Que reste-t-il de l’héritage sellier d’Hermès, après six générations et près de deux siècles de développements dans des métiers aussi différents que la maroquinerie et l’équitation, la soie, le prêt-à-porter, les accessoires de mode, la bijouterie, l’horlogerie, la parfumerie, le mobilier ou encore la beauté, les arts de la table et petit h. Pour en avoir le cœur net, je suis partie en immersion à la source, dans l’un des évènements les plus emblématiques du monde équestre français : le Saut Hermès.

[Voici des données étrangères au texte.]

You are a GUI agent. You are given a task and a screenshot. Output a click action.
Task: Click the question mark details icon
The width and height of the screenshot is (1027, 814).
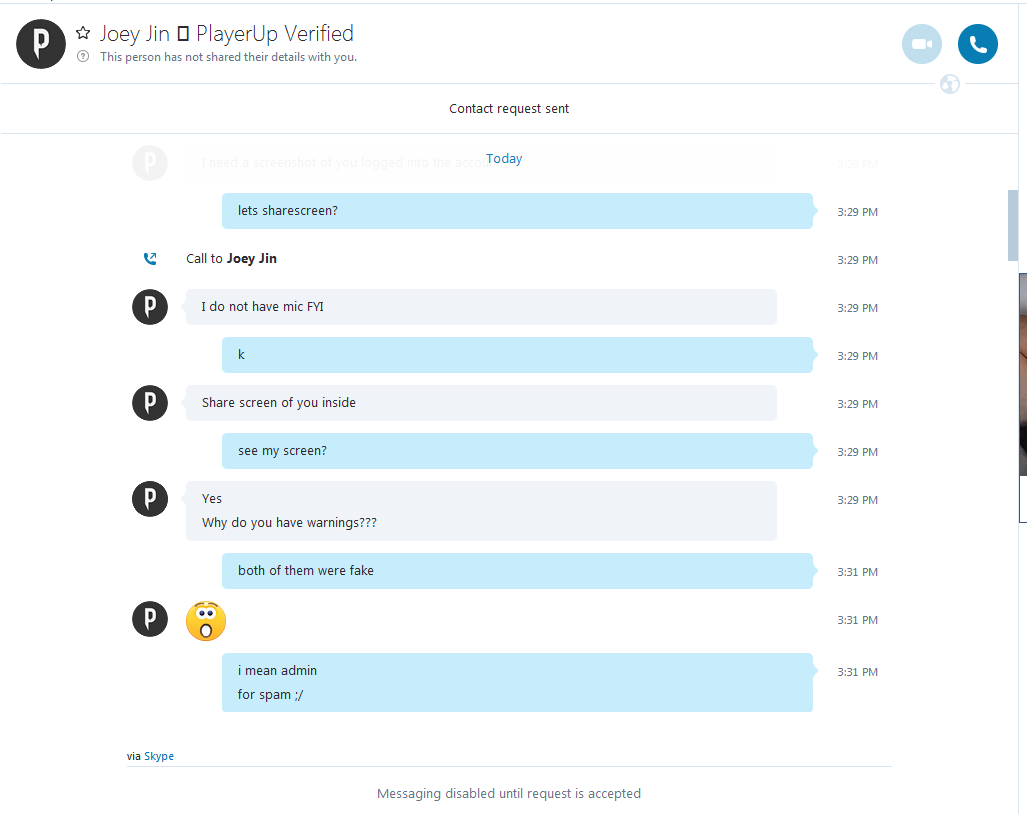83,56
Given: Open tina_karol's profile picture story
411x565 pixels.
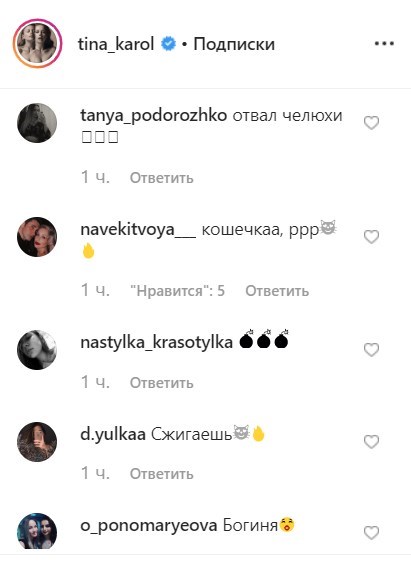Looking at the screenshot, I should click(x=37, y=44).
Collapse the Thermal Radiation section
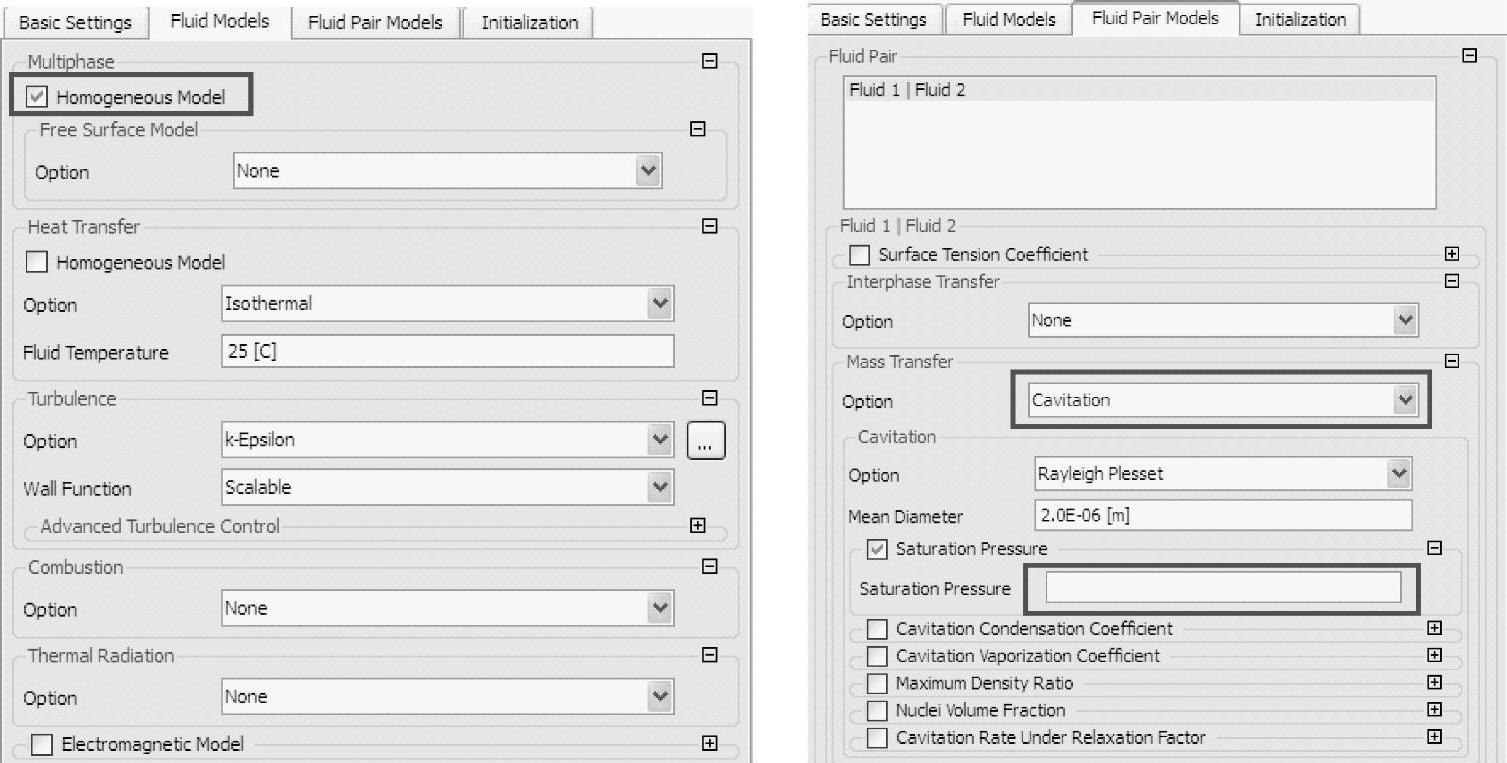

Épreuve N°8 – Prix de la Ville de Paris CSI 5_ – Tour d_honneur Victor Bettendorf ©Christophe Taniere

Depuis quinze ans, il est un rendez-vous prisé tant par les professionnels que les élégants. De retour sous la majestueuse verrière du Grand Palais à Paris après quelques années reléguée sur le Champ de Mars, l’édition de cette année a la saveur particulière du retour. Une nouvelle fois, l’hymne luxembourgeois retentit en l’honneur du talentueux cavalier Victor Bettendorf – le plus rapide cette année – qui a remporté l’une des épreuves phares sur sa jument de quatorze ans (Prix de la ville de Paris CSI 5*). Entre l’effervescence du public dans les gradins, la langueur des flâneurs qui déambulent dans les boutiques éphémères et la concentration des équipes qui s’entraînent au paddock, je rencontre Charly Palmieri, Responsable Technique Innovation et Développement Sellerie chez Hermès.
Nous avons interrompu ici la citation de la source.